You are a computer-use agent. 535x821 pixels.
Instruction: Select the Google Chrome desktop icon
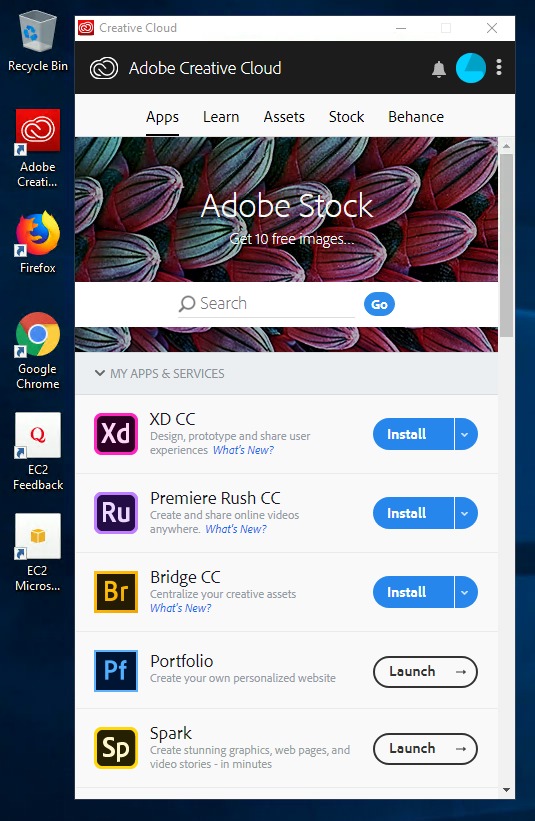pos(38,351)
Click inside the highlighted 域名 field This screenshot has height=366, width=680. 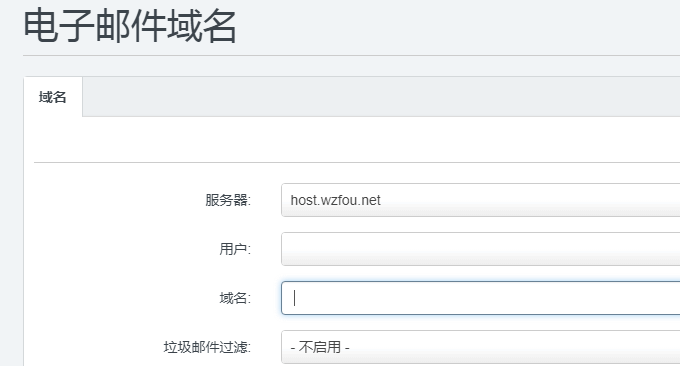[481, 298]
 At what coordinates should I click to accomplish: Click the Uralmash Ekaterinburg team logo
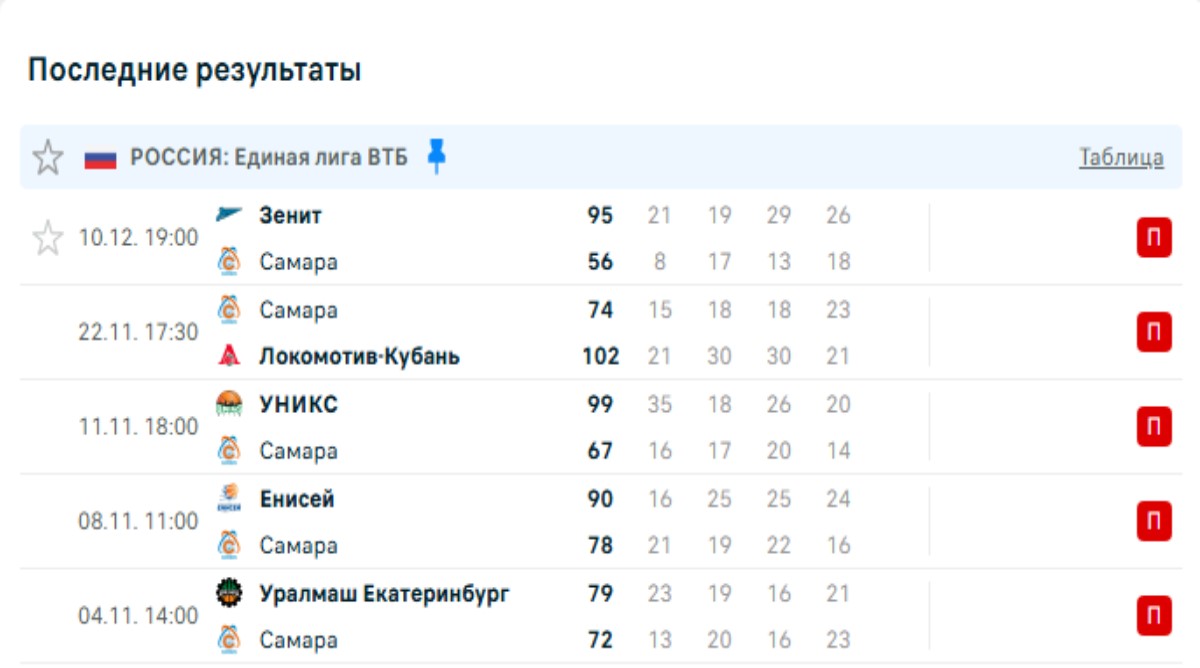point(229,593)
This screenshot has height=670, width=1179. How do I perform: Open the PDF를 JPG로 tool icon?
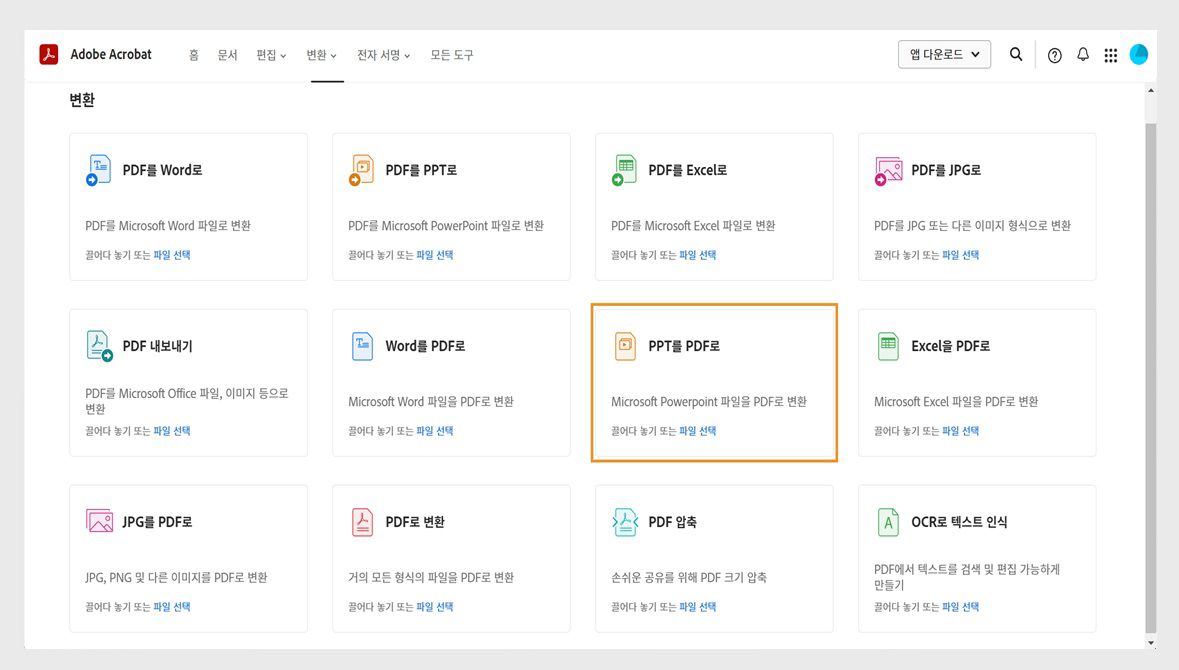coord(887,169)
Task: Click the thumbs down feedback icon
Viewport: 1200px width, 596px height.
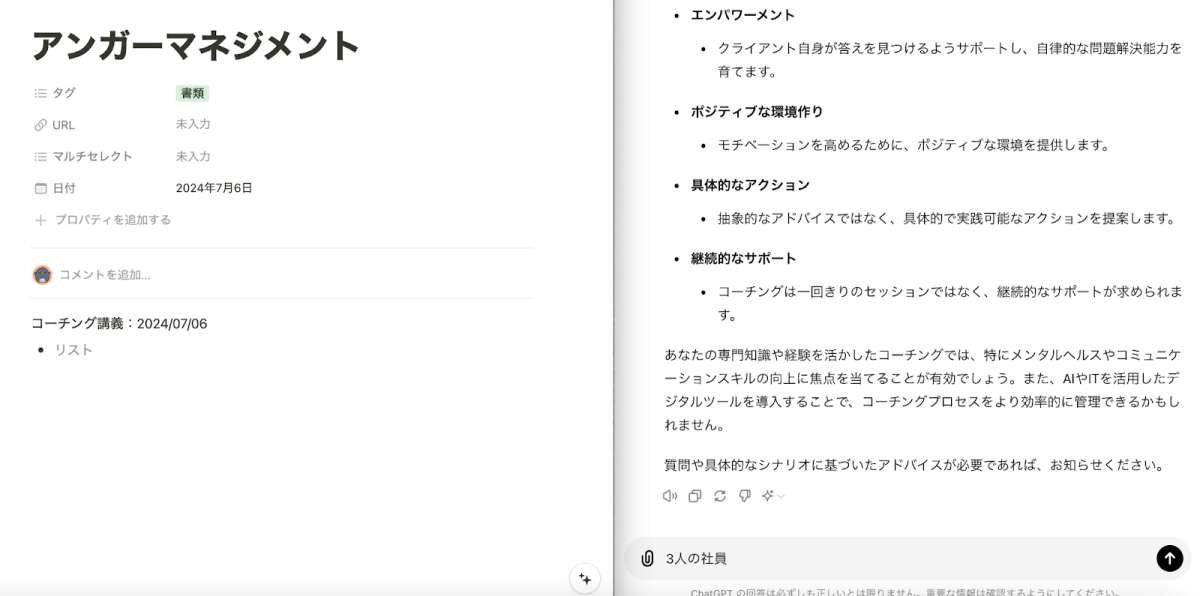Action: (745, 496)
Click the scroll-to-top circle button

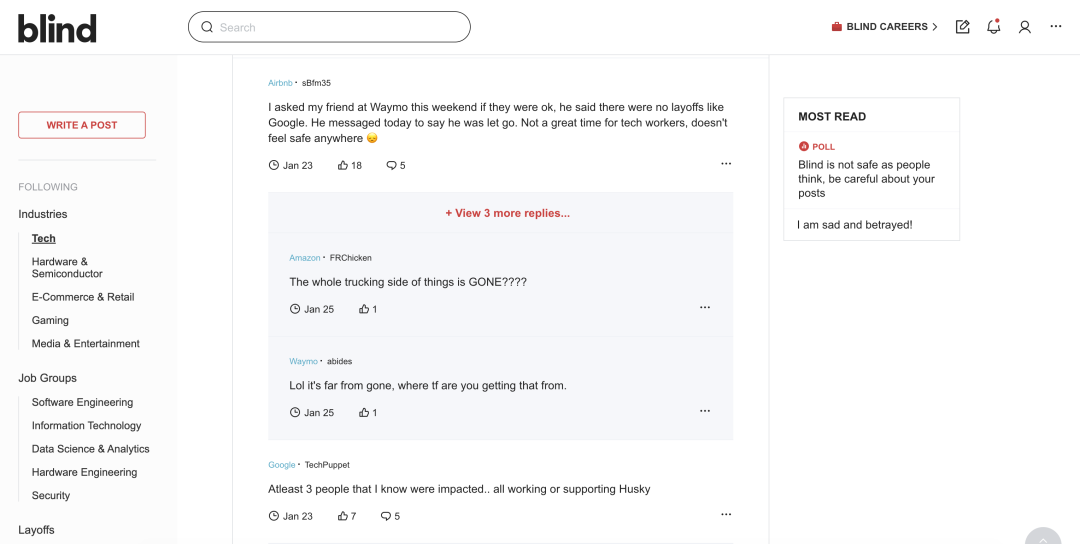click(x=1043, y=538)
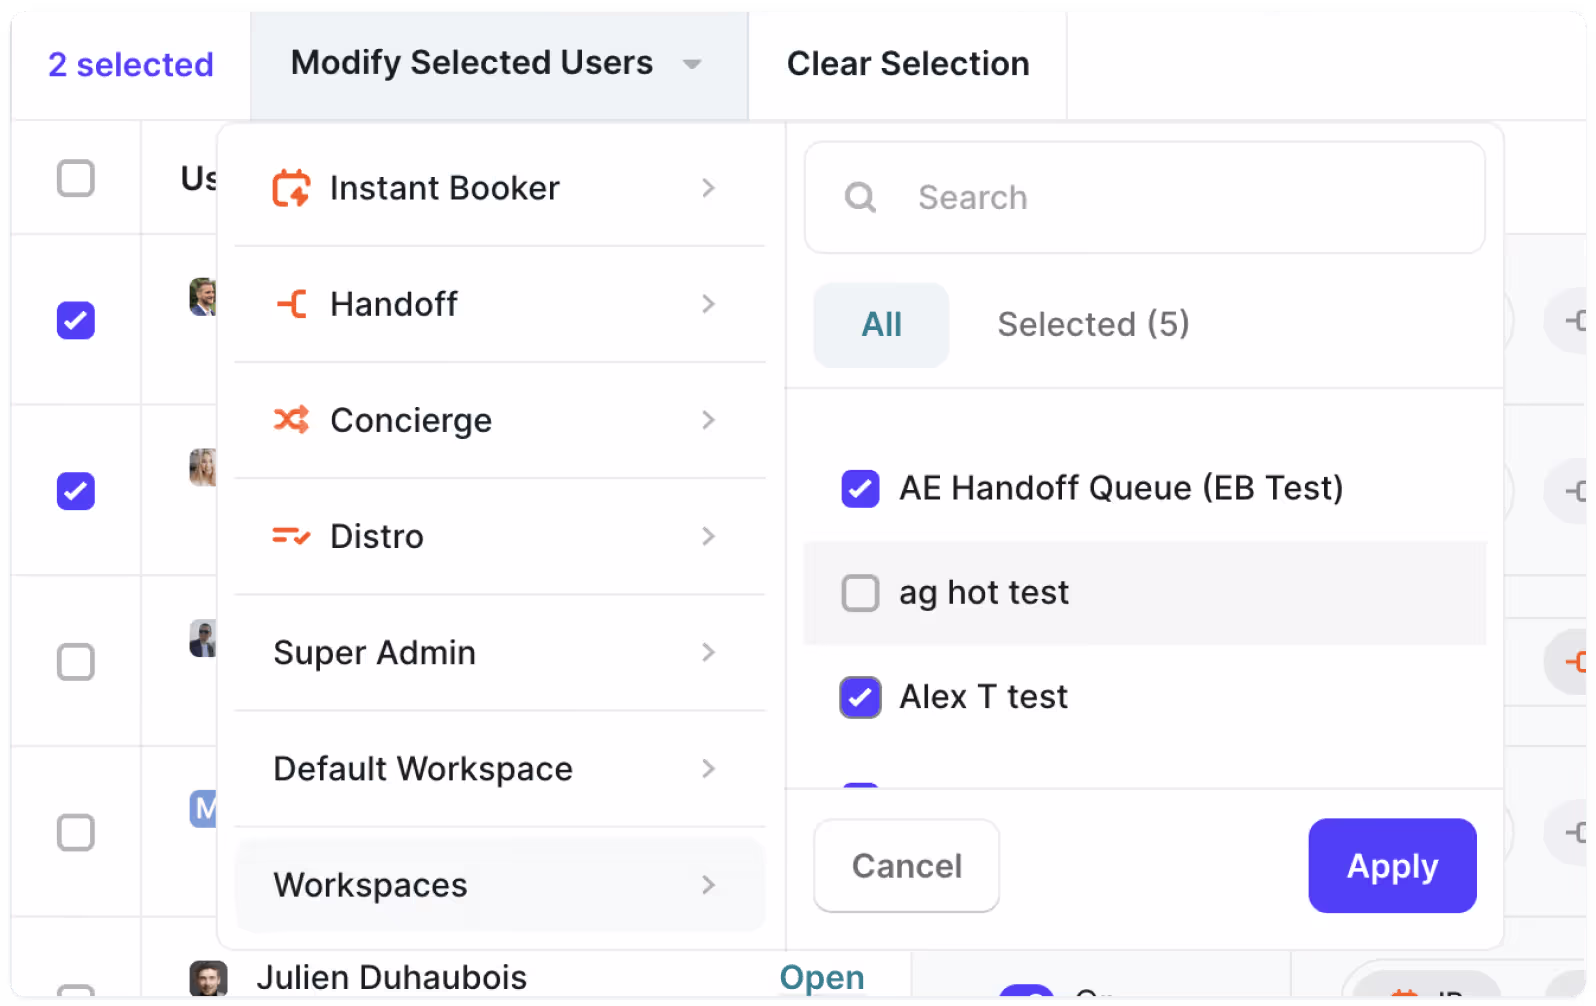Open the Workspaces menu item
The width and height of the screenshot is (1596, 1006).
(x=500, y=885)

^^^^^^^^

Try it ▸ Leaving the pictures aside, write out only the lines from the one containing "Task: Click the thumbs down feedback icon" through the end of the material, exactly as they stand.

Response to this task ▸
Task: Click the thumbs down feedback icon
Viewport: 1200px width, 596px height.
Action: (745, 496)
Click the scroll-to-top circle button

click(x=1043, y=538)
Open the Workspaces menu item
The width and height of the screenshot is (1596, 1006).
(x=500, y=885)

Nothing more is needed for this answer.